**Stated exercise a**
Retype the passage of the book review below from "TEENY WEENY LOOKS" up to and including "of his mother.".

— BEGIN Given text —

The simple lost-and-found storyline, cheery illustrations and easy-to-manipulate tabs will make this interactive title a tot...

TEENY WEENY LOOKS FOR HIS MOMMY

A TINY TAB BOOK

This engaging, interactive offering features Teeny Weeny, an adorable little mouse in search of his mother.

Four large, round tabs depicting different animals poke out of this sturdy little title from the top and side, providing an interesting profile and the promise of interactivity right from the start. Teeny Weeny first looks for Mommy behind a tree, but she’s not there. When the tab—easily grasped by little hands—is pulled out, readers find a cat hiding there instead. Teeny next checks for Mommy in a pirate ship. Pulling the tab here reveals a crocodile, but that’s not all; the motion also opens two portals in the ship, uncovering both Dog and Pig. Push Crocodile back into place, and Dog and Pig are hidden once again. A determined Teeny finds many other hidden animals as he looks for Mommy in the flowers and the playhouse, behind the wall and in a tree before finally finding her behind a picnic basket filled with goodies. Companion title Bunny Boo Has Lost Her Teddy is filled with similar surprises and another comforting conclusion.

— END Given text —
— BEGIN Extracted data —

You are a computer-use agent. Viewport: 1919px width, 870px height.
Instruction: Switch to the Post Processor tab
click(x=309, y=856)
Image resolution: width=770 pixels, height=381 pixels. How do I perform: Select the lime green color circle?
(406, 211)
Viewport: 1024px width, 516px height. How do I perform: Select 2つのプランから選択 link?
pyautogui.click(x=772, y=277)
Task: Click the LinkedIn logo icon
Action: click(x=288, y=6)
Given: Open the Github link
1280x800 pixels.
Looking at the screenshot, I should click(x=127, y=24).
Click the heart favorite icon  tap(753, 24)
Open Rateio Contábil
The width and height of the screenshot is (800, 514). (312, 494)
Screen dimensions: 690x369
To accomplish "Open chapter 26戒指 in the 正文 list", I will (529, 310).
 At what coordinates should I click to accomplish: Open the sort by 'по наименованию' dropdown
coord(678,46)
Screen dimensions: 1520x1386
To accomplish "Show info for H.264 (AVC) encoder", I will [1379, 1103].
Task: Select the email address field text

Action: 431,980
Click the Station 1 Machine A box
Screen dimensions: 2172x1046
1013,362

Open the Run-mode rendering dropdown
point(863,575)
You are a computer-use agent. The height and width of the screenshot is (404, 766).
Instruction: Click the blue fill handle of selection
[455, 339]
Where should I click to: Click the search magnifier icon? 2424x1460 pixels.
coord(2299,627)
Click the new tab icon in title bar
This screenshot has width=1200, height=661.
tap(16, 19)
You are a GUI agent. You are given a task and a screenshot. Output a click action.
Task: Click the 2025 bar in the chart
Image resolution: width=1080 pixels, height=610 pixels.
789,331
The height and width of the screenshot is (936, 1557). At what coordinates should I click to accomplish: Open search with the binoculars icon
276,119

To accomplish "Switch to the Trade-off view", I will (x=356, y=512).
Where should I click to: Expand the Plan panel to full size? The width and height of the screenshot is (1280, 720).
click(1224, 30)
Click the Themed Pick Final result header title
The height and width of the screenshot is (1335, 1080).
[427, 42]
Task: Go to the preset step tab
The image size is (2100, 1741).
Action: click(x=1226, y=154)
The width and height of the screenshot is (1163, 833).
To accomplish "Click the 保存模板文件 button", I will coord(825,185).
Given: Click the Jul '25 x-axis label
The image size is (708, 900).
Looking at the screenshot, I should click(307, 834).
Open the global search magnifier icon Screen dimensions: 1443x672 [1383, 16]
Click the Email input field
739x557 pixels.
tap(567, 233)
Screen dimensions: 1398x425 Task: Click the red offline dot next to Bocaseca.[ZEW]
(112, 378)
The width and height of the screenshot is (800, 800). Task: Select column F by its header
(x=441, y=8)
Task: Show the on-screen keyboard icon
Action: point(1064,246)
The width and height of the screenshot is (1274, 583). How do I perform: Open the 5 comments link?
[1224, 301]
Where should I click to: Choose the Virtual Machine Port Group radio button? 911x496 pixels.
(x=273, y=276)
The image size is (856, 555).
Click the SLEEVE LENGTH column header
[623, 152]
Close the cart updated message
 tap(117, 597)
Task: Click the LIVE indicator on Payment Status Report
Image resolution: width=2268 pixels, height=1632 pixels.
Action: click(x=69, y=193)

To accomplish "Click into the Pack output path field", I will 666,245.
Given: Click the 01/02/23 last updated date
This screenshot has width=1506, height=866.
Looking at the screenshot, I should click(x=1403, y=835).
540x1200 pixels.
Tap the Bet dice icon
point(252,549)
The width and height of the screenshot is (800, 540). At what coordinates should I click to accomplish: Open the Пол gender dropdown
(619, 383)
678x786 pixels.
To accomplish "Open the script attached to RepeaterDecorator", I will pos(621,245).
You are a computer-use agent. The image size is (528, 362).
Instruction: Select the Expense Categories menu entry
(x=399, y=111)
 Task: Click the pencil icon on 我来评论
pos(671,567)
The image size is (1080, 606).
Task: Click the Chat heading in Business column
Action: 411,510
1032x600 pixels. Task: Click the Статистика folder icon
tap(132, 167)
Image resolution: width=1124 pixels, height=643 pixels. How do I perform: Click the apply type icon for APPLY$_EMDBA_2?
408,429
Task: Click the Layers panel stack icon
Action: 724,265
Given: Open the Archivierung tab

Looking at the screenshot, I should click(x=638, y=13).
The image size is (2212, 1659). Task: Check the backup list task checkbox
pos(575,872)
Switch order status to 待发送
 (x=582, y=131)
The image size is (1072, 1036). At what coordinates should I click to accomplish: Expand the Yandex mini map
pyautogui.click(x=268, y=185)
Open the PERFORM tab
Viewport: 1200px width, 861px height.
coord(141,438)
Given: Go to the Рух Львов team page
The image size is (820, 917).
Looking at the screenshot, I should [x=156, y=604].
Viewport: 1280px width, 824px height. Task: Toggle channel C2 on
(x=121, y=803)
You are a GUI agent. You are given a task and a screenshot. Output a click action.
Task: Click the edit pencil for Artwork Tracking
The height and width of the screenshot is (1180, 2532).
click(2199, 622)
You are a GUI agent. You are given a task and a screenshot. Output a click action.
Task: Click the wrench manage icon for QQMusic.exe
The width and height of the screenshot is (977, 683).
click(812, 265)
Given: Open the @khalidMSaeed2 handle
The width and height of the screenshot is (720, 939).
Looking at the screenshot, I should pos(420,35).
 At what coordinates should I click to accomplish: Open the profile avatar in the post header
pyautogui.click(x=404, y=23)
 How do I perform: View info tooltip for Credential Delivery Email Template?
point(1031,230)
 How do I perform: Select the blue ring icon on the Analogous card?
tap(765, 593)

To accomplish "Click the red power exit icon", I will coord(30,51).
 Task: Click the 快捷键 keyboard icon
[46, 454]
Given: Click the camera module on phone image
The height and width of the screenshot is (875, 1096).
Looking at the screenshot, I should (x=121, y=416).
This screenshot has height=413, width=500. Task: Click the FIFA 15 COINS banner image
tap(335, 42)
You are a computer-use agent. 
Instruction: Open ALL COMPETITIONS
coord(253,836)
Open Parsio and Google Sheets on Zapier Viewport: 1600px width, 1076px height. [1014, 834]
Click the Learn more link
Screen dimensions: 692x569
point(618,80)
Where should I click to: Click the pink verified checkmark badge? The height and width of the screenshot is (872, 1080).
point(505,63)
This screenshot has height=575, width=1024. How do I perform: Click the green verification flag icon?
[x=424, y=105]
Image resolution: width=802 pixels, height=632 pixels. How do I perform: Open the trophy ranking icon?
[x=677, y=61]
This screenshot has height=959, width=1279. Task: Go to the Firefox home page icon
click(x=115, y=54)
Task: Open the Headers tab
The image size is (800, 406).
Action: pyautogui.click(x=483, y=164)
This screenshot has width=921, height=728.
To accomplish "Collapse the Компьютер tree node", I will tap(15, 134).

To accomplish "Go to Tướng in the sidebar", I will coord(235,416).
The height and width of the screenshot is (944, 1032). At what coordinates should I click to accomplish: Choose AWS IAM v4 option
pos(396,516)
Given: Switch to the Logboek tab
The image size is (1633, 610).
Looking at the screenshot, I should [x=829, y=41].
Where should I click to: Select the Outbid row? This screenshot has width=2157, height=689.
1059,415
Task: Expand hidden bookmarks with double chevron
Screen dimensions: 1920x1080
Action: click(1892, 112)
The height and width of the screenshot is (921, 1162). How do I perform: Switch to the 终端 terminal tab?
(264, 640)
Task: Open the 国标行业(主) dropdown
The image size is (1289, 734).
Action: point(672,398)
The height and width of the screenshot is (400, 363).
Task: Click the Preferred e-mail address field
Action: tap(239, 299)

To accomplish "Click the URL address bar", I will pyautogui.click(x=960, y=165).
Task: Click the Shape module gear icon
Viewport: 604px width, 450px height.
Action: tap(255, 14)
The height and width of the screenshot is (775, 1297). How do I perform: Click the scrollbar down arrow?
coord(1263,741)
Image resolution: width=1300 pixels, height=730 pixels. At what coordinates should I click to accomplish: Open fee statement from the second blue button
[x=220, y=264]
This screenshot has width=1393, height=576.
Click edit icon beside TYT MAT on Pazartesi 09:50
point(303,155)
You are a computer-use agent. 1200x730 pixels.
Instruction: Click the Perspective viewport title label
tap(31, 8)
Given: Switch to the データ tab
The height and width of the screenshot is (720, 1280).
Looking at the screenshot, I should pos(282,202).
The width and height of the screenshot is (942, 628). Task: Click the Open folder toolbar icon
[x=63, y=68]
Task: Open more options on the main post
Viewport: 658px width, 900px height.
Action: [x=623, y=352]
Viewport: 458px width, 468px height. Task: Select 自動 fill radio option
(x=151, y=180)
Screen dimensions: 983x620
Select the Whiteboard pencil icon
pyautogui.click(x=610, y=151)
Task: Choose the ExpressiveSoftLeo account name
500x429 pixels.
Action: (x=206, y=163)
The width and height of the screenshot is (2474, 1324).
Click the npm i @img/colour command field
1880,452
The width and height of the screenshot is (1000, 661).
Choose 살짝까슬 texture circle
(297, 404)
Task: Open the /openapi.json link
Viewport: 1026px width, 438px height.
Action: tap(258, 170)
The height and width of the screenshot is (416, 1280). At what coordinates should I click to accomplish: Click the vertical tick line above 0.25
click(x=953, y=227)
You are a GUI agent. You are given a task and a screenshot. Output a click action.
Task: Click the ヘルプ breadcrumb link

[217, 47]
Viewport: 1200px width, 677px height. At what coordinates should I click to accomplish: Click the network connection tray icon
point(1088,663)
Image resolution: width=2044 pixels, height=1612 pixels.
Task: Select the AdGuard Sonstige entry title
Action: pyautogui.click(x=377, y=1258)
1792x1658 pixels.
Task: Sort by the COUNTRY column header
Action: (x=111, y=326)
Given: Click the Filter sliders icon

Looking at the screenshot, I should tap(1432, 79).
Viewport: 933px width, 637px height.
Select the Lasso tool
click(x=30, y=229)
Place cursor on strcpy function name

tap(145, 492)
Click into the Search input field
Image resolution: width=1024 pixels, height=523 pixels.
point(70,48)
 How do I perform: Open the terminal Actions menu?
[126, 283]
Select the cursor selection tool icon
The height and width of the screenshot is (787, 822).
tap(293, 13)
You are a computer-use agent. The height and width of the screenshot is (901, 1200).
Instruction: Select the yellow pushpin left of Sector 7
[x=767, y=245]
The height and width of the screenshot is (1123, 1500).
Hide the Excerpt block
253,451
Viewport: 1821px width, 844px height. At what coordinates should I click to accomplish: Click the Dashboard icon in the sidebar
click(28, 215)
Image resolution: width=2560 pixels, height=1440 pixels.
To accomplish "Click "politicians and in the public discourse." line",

— END Extracted data —

**Stated exercise b**
From the records above, put the lines from the line with "Screen dimensions: 690x369" up to and including the line with "will [1379, 1103]." into a JSON list of strings, one string per line, leaving out blank lines.

**Correct response a**
TEENY WEENY LOOKS FOR HIS MOMMY

A TINY TAB BOOK

This engaging, interactive offering features Teeny Weeny, an adorable little mouse in search of his mother.

**Correct response b**
[
  "Screen dimensions: 690x369",
  "To accomplish \"Open chapter 26戒指 in the 正文 list\", I will (529, 310).",
  " At what coordinates should I click to accomplish: Open the sort by 'по наименованию' dropdown",
  "coord(678,46)",
  "Screen dimensions: 1520x1386",
  "To accomplish \"Show info for H.264 (AVC) encoder\", I will [1379, 1103]."
]